Datos de señalamiento de objetivos
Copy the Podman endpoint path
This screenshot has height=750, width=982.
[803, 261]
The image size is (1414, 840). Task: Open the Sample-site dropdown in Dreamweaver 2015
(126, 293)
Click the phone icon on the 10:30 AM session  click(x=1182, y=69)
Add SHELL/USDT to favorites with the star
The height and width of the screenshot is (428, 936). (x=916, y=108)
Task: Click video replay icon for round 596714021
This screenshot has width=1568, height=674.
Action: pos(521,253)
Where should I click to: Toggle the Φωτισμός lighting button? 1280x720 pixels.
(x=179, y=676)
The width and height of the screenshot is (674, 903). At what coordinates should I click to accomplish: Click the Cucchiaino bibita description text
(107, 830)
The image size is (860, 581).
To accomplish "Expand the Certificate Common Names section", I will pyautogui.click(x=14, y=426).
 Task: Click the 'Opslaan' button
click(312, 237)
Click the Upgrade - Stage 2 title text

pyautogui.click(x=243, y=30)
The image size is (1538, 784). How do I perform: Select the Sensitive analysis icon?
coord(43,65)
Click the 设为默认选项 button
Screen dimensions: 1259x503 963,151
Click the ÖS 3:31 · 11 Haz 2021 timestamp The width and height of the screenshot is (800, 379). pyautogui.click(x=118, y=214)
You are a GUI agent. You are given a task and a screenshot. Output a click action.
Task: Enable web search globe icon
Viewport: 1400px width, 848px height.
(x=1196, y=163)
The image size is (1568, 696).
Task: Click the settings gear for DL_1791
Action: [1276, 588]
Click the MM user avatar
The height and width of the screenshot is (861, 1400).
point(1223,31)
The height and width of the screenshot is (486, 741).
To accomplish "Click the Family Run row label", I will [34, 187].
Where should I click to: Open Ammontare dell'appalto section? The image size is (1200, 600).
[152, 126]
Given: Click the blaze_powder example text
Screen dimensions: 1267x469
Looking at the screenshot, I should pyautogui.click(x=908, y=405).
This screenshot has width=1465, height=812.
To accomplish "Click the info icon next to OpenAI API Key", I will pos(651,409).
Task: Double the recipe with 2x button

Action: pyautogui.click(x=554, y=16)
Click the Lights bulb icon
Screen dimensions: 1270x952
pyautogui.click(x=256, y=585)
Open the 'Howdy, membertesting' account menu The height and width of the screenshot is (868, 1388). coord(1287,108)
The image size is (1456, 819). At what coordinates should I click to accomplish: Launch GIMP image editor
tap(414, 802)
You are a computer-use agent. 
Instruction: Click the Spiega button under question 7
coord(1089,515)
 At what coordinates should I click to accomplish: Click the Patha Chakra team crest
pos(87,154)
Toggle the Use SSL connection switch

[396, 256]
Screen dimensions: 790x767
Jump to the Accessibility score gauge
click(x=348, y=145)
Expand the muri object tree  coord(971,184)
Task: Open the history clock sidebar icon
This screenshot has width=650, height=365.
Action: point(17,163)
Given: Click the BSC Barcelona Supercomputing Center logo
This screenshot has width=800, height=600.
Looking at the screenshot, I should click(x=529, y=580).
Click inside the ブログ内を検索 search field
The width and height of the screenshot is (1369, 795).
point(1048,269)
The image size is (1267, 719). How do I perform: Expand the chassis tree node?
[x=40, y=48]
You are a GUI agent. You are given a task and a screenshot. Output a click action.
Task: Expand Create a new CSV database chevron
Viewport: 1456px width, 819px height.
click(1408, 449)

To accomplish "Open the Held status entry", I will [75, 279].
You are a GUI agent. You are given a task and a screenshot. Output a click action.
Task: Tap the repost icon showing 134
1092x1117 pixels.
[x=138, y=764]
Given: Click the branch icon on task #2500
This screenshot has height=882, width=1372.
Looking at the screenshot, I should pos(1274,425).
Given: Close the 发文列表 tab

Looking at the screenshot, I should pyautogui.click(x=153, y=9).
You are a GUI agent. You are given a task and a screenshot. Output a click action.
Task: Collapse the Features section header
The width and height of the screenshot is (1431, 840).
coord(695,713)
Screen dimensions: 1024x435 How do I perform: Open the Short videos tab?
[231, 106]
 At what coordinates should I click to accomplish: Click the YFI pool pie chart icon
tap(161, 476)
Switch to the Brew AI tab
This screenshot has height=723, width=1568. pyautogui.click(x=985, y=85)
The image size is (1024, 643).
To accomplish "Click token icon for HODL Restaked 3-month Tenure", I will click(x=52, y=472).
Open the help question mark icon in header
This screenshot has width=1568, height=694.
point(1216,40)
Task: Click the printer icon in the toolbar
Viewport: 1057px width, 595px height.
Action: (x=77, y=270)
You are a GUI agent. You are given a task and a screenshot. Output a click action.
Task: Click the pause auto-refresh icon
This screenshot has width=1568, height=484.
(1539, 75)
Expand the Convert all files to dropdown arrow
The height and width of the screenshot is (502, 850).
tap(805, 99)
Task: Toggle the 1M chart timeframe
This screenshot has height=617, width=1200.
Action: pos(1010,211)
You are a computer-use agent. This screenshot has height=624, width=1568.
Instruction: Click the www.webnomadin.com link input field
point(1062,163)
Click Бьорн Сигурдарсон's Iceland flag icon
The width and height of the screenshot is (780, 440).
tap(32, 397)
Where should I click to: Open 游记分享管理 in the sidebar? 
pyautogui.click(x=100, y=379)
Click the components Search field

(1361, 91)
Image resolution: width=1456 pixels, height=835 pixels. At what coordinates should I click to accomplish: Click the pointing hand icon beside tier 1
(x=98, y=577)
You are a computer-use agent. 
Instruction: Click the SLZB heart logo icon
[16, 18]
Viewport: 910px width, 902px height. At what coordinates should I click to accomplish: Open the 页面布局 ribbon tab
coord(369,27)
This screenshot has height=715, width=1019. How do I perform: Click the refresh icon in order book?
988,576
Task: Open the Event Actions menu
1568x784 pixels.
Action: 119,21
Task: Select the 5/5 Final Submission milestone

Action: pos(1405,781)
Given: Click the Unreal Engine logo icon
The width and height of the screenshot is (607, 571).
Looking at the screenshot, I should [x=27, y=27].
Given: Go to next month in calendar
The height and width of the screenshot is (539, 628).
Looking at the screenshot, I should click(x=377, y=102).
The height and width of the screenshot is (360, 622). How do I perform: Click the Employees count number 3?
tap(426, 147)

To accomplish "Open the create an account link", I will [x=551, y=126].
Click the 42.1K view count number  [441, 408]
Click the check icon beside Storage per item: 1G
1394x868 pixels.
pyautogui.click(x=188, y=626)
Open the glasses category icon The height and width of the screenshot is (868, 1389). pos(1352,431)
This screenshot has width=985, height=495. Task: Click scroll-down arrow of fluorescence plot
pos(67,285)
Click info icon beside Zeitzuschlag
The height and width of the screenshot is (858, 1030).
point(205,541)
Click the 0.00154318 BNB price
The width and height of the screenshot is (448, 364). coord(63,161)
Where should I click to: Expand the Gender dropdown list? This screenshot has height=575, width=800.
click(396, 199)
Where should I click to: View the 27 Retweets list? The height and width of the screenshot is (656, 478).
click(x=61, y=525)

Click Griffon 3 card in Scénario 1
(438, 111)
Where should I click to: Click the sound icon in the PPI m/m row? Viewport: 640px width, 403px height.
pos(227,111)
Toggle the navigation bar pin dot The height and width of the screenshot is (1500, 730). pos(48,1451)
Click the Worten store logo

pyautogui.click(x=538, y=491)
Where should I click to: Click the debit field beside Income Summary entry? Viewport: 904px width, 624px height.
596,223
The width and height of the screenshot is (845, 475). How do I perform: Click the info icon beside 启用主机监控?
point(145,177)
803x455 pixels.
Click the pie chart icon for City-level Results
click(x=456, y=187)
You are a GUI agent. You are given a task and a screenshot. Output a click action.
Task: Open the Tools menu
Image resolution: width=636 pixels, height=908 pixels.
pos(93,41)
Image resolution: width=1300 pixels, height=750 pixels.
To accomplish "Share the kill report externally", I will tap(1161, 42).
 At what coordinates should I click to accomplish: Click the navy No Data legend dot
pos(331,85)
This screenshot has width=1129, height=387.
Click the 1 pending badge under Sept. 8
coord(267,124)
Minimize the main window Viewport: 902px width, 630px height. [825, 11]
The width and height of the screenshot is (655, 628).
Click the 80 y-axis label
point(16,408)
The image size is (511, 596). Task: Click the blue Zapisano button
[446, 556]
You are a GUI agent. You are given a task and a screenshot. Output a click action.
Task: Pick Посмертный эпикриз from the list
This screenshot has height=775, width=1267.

* El ejercicio: Por favor, vuelve a escribir completas las líneas que van desde la que contiene "Where should I click to: Click the debit" hasta la que contiene "coord(267,124)", ambas incluidas. Reescala solo las coordenadas dadas como respuesta: multiplícalas por 1,2 y redondea al entero más cercano, con las mitades hacia arriba.

* Respuesta al ejercicio:
Where should I click to: Click the debit field beside Income Summary entry? Viewport: 904px width, 624px height.
715,268
The width and height of the screenshot is (845, 475). How do I perform: Click the info icon beside 启用主机监控?
point(174,212)
803x455 pixels.
Click the pie chart icon for City-level Results
click(x=547, y=224)
You are a GUI agent. You are given a task and a screenshot. Output a click action.
Task: Open the Tools menu
Image resolution: width=636 pixels, height=908 pixels.
pos(112,49)
Image resolution: width=1300 pixels, height=750 pixels.
To accomplish "Share the kill report externally", I will tap(1393, 50).
 At what coordinates should I click to accomplish: Click the navy No Data legend dot
pos(397,102)
This screenshot has width=1129, height=387.
Click the 1 pending badge under Sept. 8
coord(320,149)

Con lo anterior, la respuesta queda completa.